What is needed: Scan the lines below for the string "agent" and report how many lines contain it, giving only the number.

# # #

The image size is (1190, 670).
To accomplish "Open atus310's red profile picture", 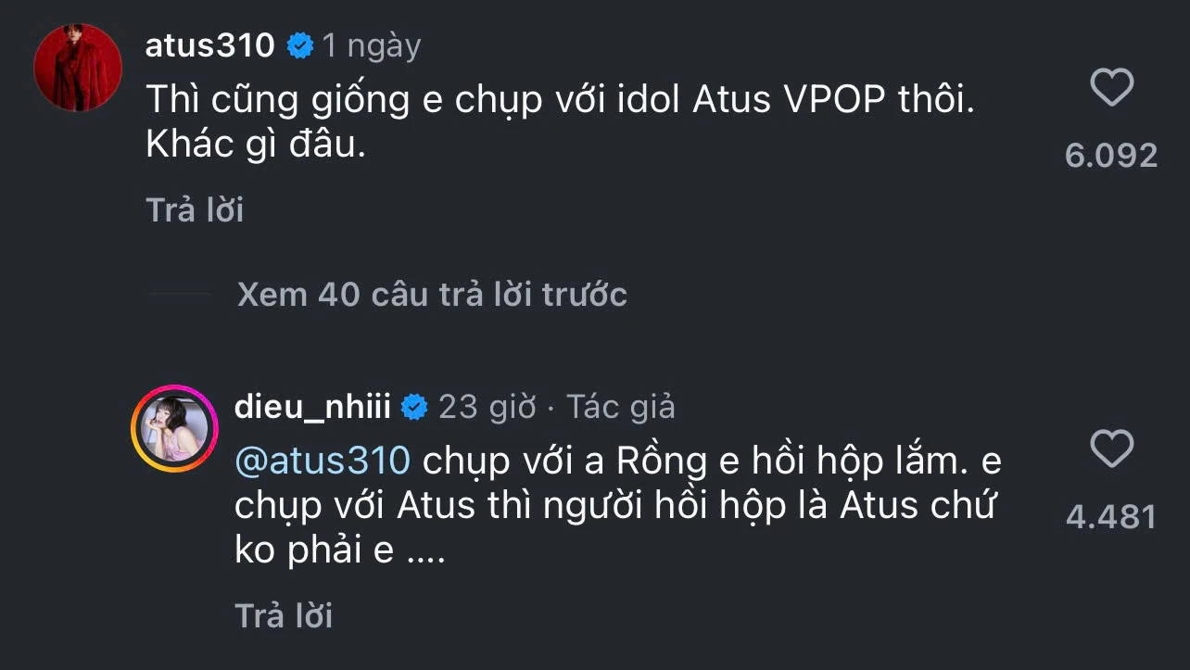I will tap(78, 67).

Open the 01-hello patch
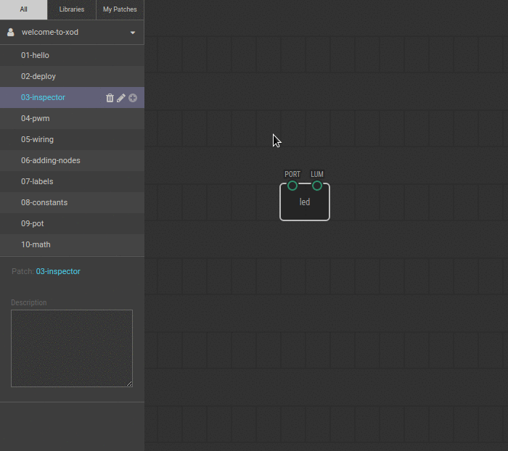pos(35,55)
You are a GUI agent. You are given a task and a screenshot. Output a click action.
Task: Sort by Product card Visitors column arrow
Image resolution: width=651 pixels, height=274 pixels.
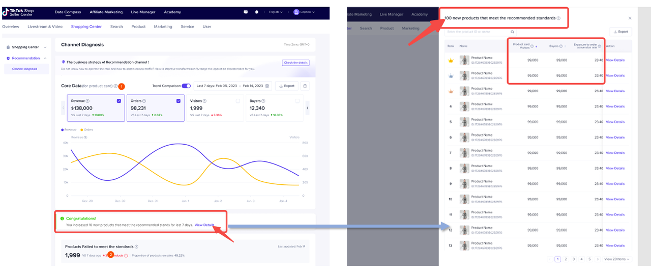[x=537, y=46]
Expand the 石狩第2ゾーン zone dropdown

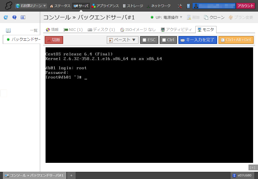(x=31, y=6)
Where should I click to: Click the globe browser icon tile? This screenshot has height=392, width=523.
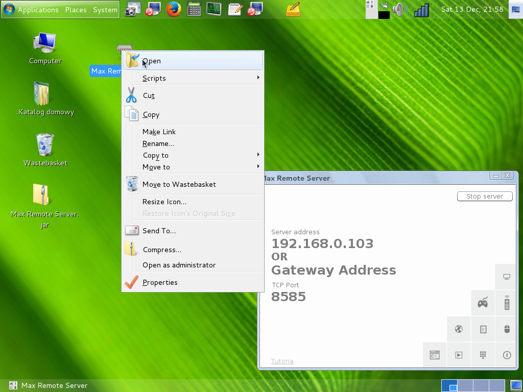tap(459, 329)
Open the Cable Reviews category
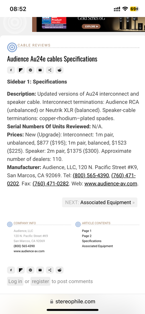Screen dimensions: 145x314 (34, 45)
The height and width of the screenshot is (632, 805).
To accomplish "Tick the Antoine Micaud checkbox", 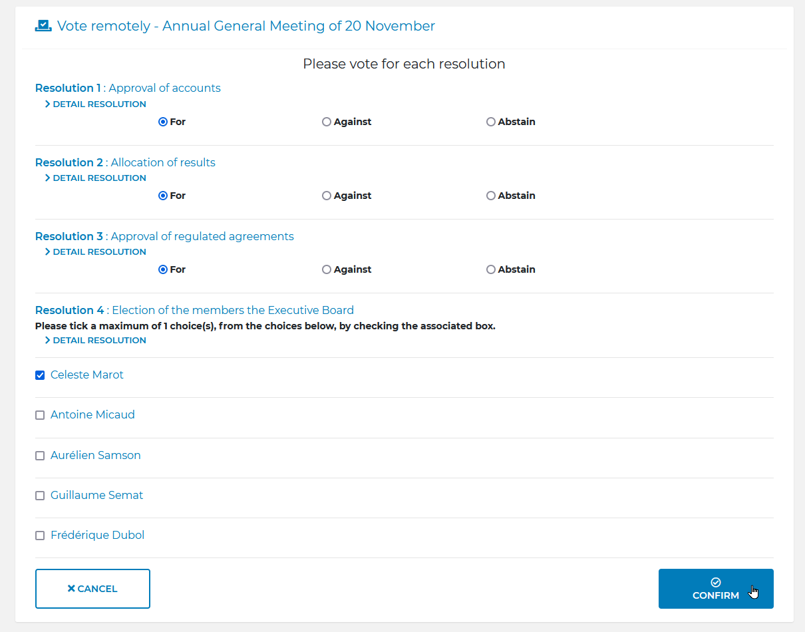I will tap(40, 415).
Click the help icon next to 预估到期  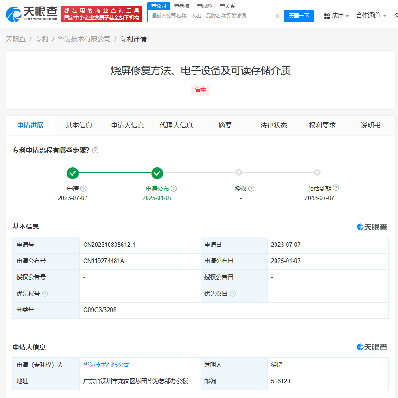click(336, 188)
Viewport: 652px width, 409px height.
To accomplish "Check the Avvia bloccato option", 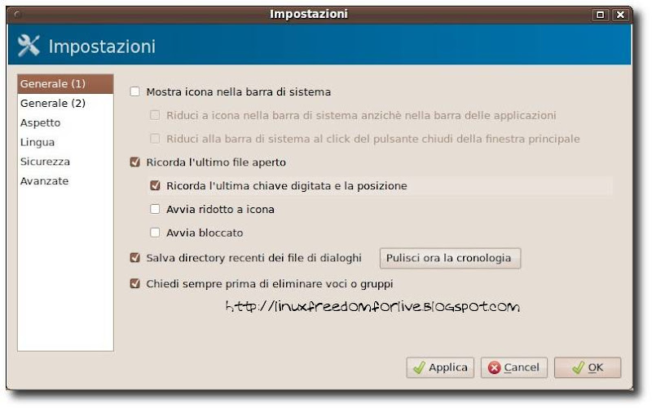I will 155,233.
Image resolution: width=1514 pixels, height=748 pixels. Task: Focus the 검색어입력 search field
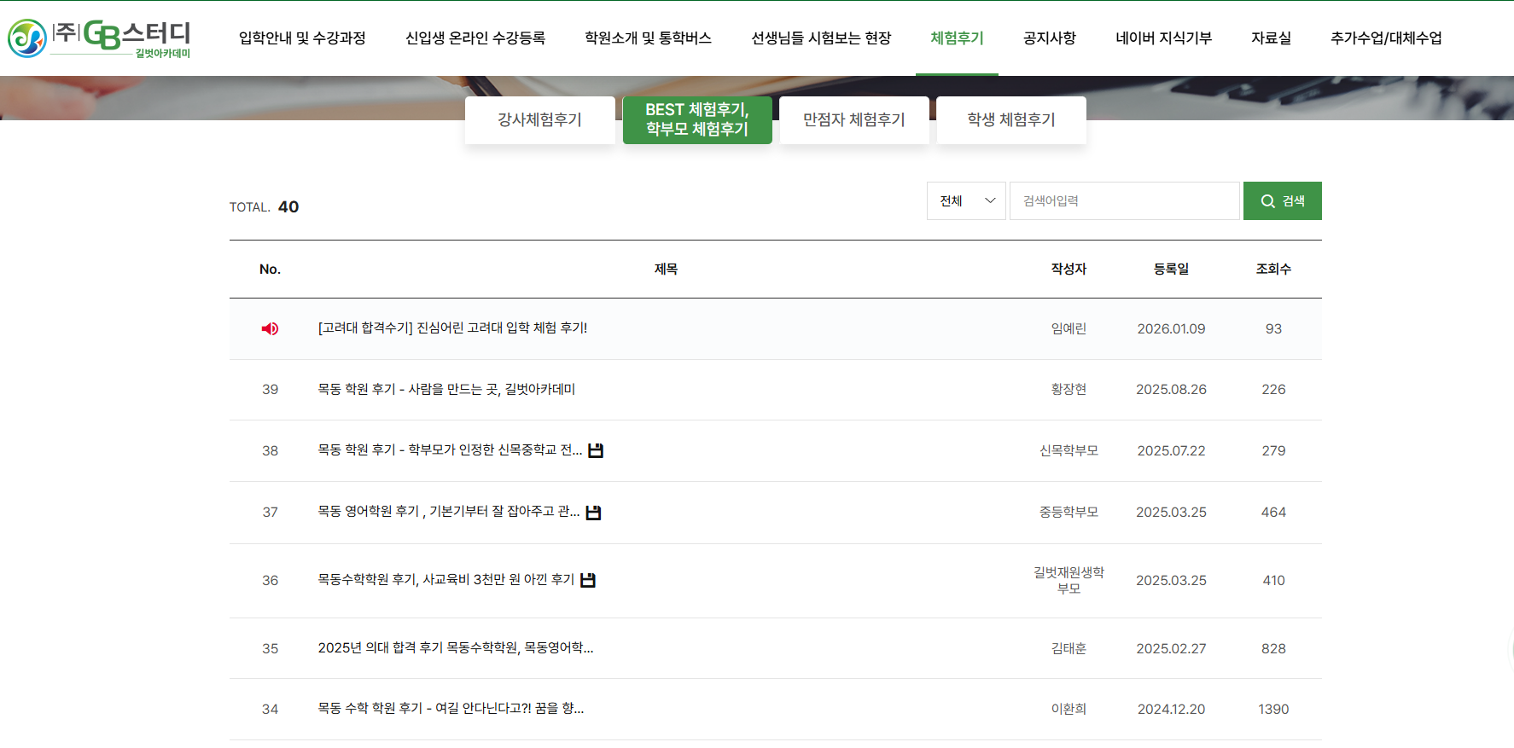tap(1123, 201)
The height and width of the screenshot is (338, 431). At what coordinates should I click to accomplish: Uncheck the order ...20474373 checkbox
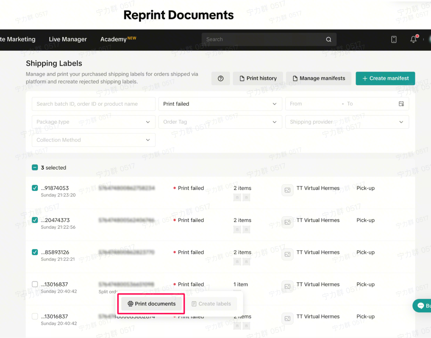tap(35, 220)
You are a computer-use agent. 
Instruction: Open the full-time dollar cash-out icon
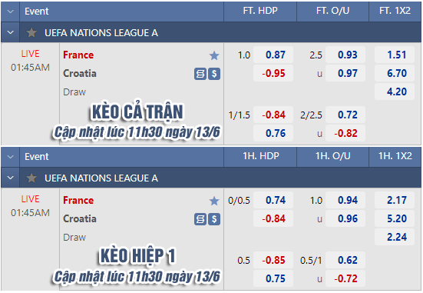pos(214,74)
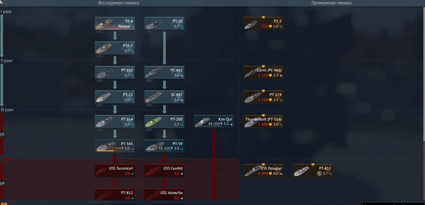The height and width of the screenshot is (205, 425).
Task: Open the PT-811 golden eagle boat
Action: click(x=313, y=171)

# # #

Written answer: 2